The problem:
Retype the records below exactly as they stand, but with no images.

Data provided:
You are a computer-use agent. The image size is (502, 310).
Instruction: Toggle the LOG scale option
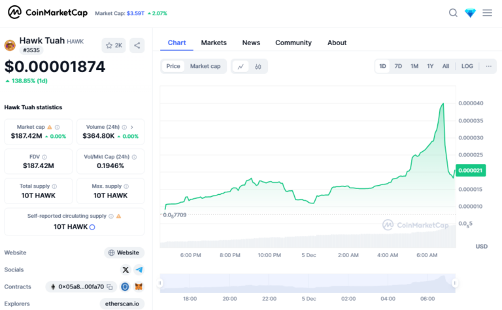click(467, 66)
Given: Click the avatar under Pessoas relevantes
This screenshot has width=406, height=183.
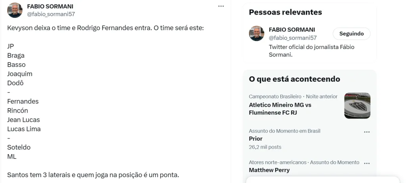Looking at the screenshot, I should coord(257,34).
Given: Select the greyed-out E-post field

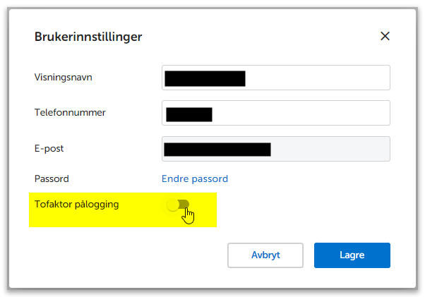Looking at the screenshot, I should pos(330,149).
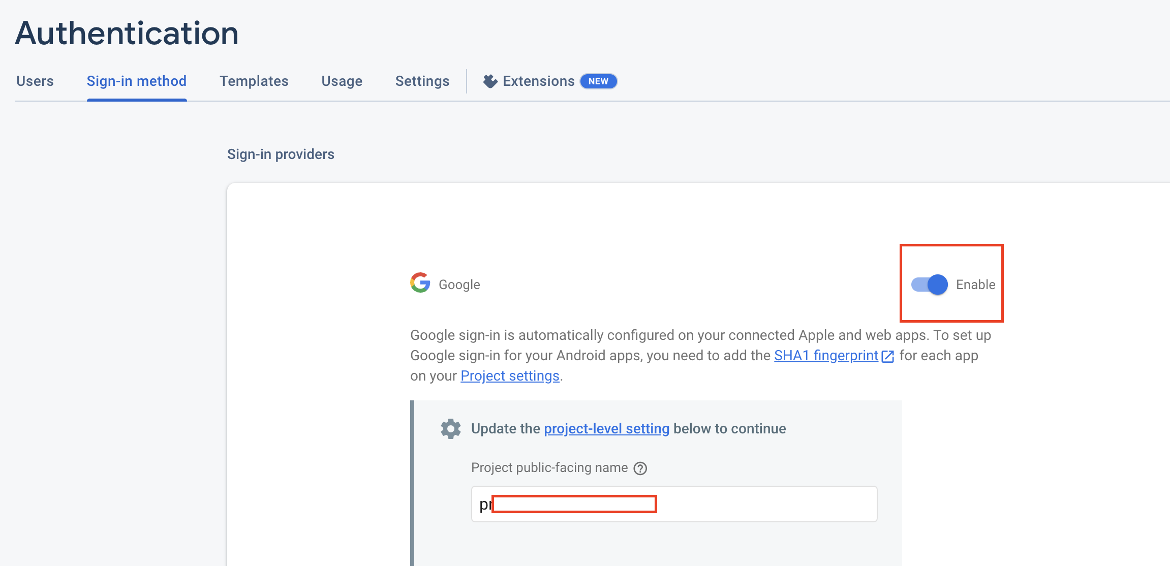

Output of the exercise:
You are a computer-use agent. The image size is (502, 310).
Instruction: Toggle the LOG scale option
click(467, 66)
Given: Click the avatar under Pessoas relevantes
This screenshot has width=406, height=183.
Looking at the screenshot, I should coord(257,34).
Given: Select the greyed-out E-post field

Looking at the screenshot, I should pos(330,149).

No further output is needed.